━━━━━ Segmento de texto ━━━━━
Décadas mais tarde, Serra concebeu o trabalho público site-specific Gravity (1993). Instalado no Salão de Testemunhas5 , em Washington D.C., uma laje de aço com 3,6 metros dividiu o espaço em dois, abrindo passagens alternativas e explicitando, em paralelo, de que forma a experiência espacial era inevitavelmente construída através de peso e direção. Se, em Serra, a gravidade estabelece um eixo de movimento a partir de pura espacialidade, na exposição de Henke esta é simultaneamente amplificada e subvertida, evidenciando não apenas a sua força, como um mundo ao contrário que dela parece escapar – uma casa que nos recebe sob o seu telhado invertido.
O envolvimento contínuo de Henke com elementos arquitetónicos e com o doméstico (locais socialmente codificados, refúgios para o corpo e para o individuo) não é, contudo, contingente. Desde cedo que estes fatores funcionam na sua prática como motivos de uma investigação conceptual em torno de narrativas sociopolíticas e da história da arte, demonstrando o seu interesse na psicologia das estruturas urbanas através da intervenção no espaço público. Em Inverted Roofs, o exterior reinscreve-se no interior, desde as telhas que se instalam ao contrário, ao grande corpo escultural que se estende do teto ao chão, obrigando-nos a escolher um lado. É, portanto, significativo encontrar Santa Bárbara, santa padroeira dos arquitetos, a reaparecer no trabalho mais recente de Henke. O seu resto moldado em alumínio surge no imenso Unforced error, configurado como um torso amorfo e torcido, rematado por um casco. Humano e cavalo – um elemento que acompanha a artista desde os seus anos formativos na Alemanha – unem-se sob a mesma configuração informe6 que se prolonga até às novas esculturas metade-pé, metadecasco, onde a inversão se torna também anatómica. À semelhança de um diagrama de talho, o seu trabalho revela um corpo que permanece fragmentável, sujeito à contínua possibilidade de desmontagem e remontagem.
━━━━━ Registos apresentados ━━━━━
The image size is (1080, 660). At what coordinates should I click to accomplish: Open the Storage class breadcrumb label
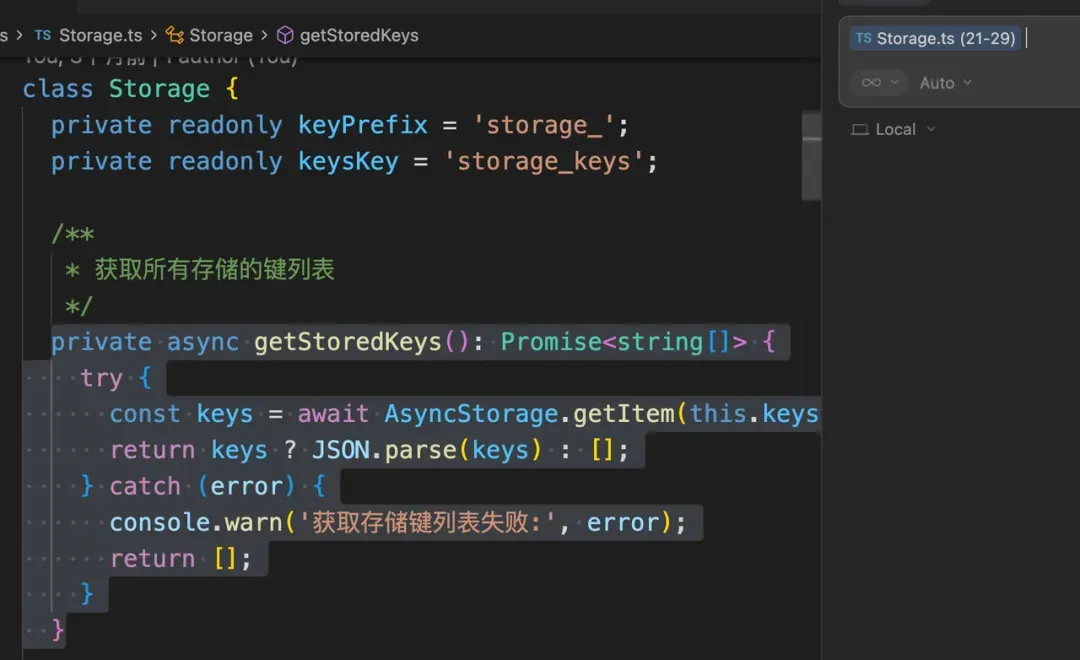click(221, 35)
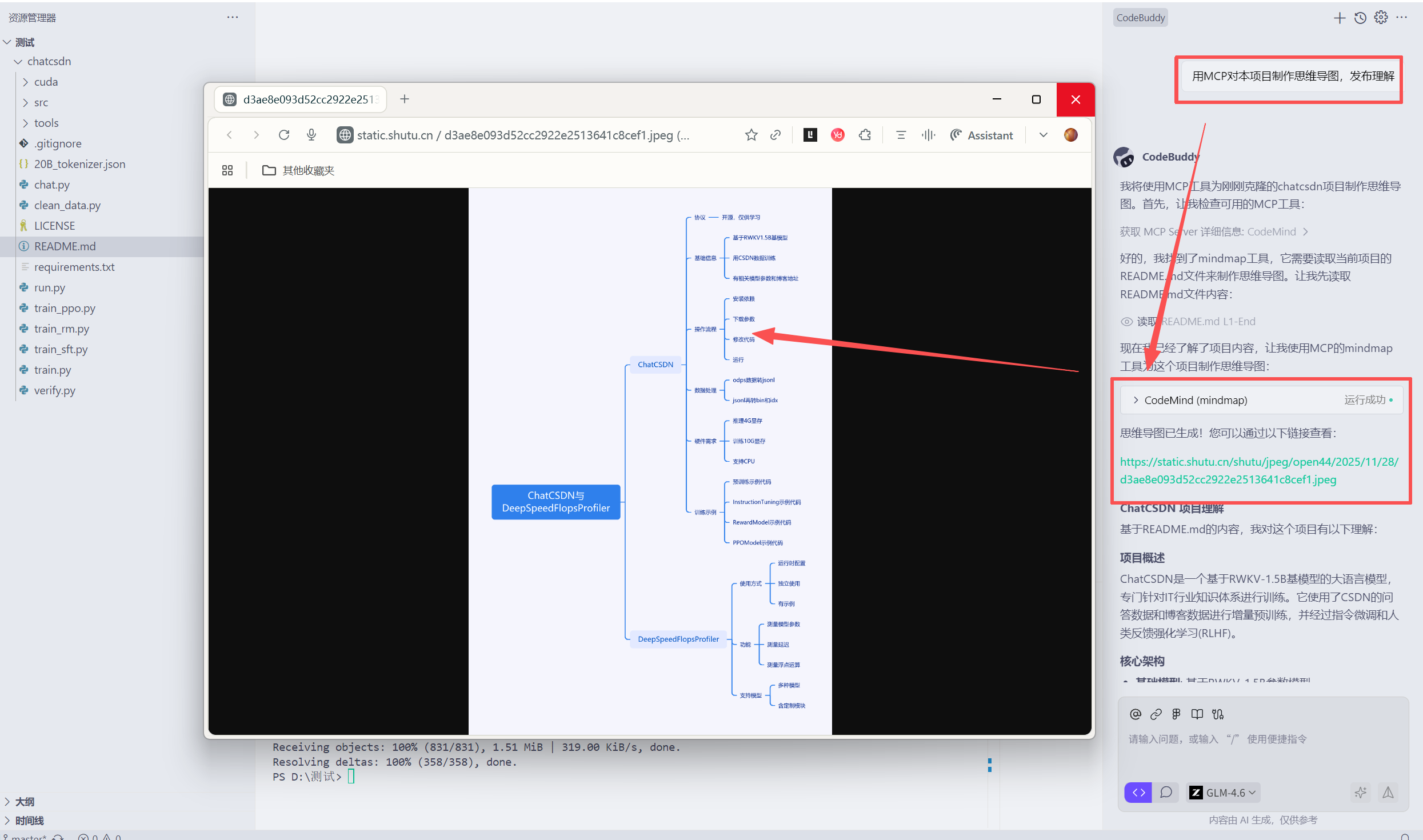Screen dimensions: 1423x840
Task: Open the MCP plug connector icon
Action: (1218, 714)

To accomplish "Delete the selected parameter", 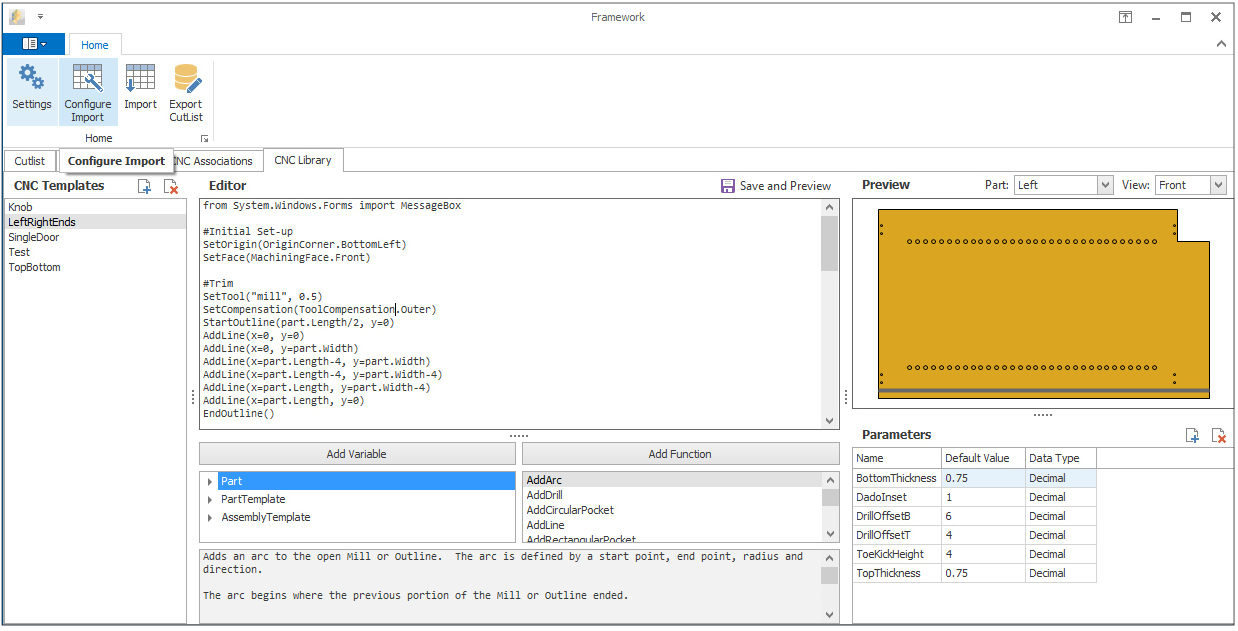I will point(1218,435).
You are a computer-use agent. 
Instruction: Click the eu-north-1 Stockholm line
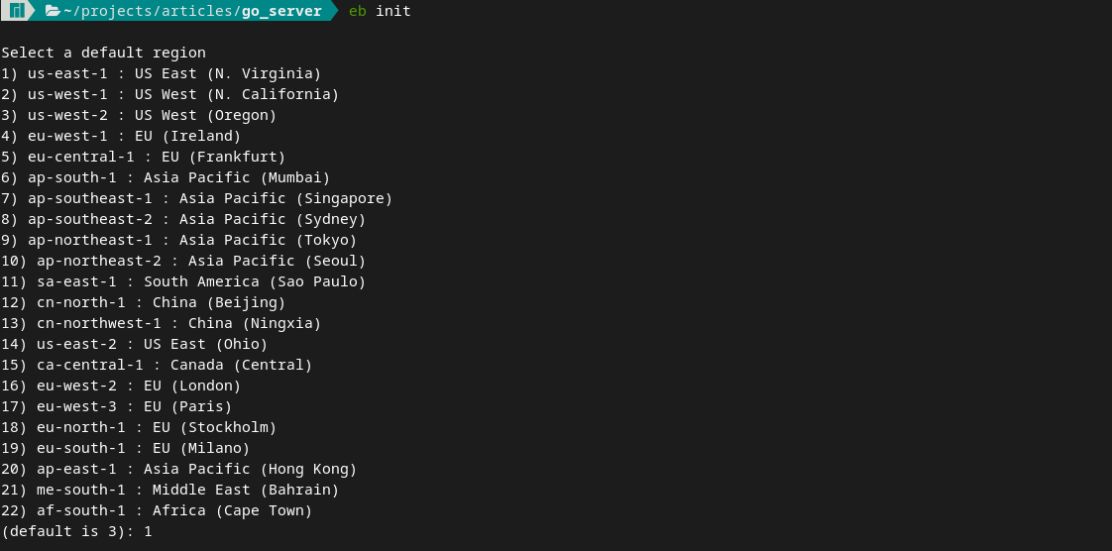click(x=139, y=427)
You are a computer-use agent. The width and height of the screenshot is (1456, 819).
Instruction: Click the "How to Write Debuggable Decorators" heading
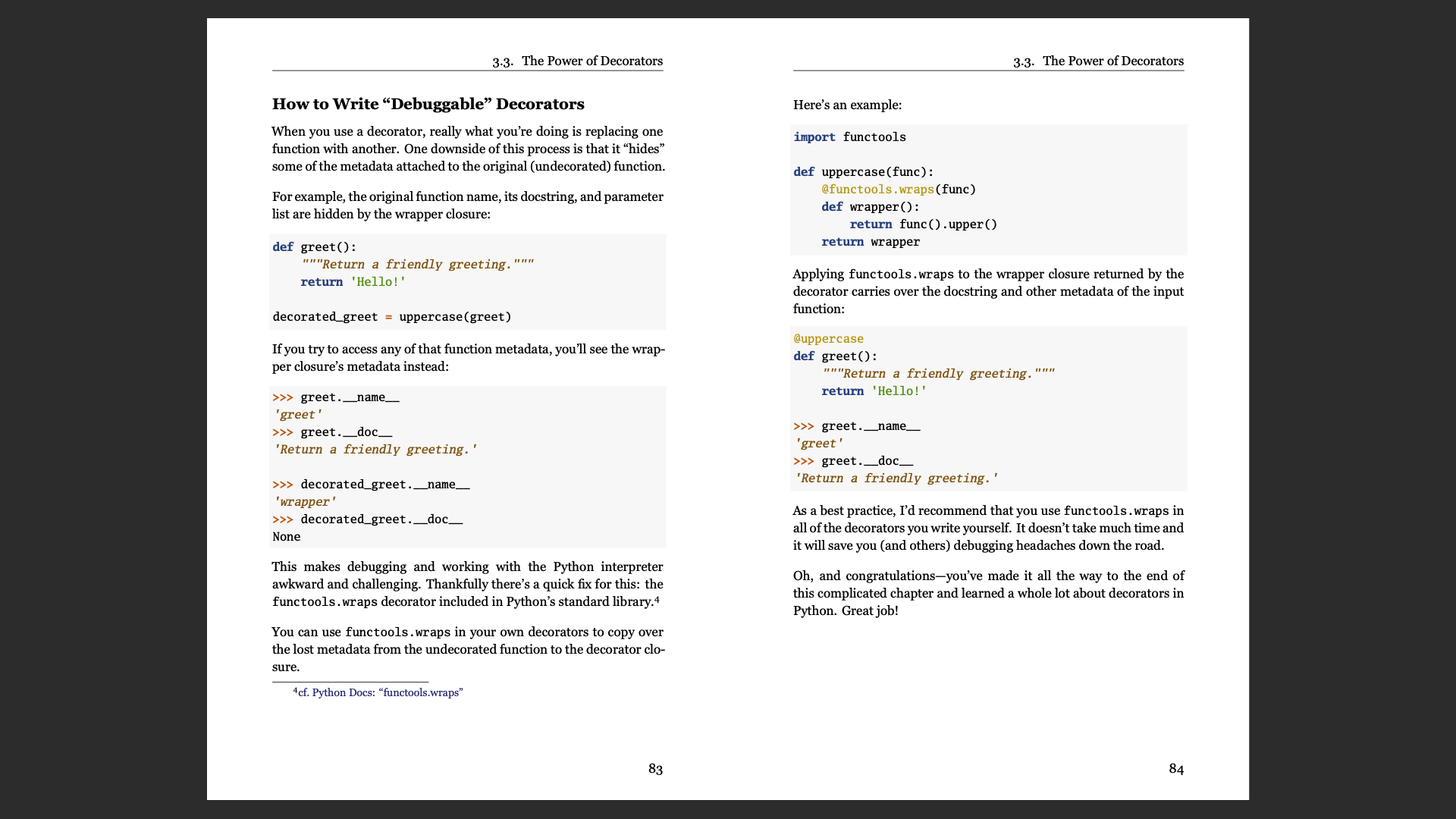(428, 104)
━━━━━
• **Desafio A**: Indique todos os títulos de obras e exposições referidos no texto sobre a obra de Henke.
• **Desafio B**: Prossiga o texto sobre a obra de Henke a partir da última frase apresentada.

• **Resposta A**:
Gravity
Inverted Roofs
Unforced error

• **Resposta B**:
O empenho sustentado de Henke com estruturas opositivas – do espaço, da matéria e de distinções categóricas – produz uma condição dialética na qual a própria orientação é afetada. Podemos reconhecer aqui uma ressonância com as inversões sistemáticas de Georg Baselitz, onde a alteração da orientação pictórica esvazia a figuração da sua legibilidade narrativa e redireciona a atenção para a construção da obra por meio da linha e do fragmento. Nas novas aguarelas de Henke, a inversão opera não apenas como um dispositivo formal, mas como um ato de subversão que reconfigura a própria possibilidade percetiva. Pensemos em New York I (1942), de Piet Mondrian, que por décadas foi pendurado de cabeça para baixo e que hoje correria o risco de danos estruturais caso fosse corrigido; ou em Retrato de Marie Cézanne / Retrato de Madame Cézanne (1866-67), de Cézanne, uma rara tela de dupla face que inevitavelmente consigna um dos retratos a uma posição invertida.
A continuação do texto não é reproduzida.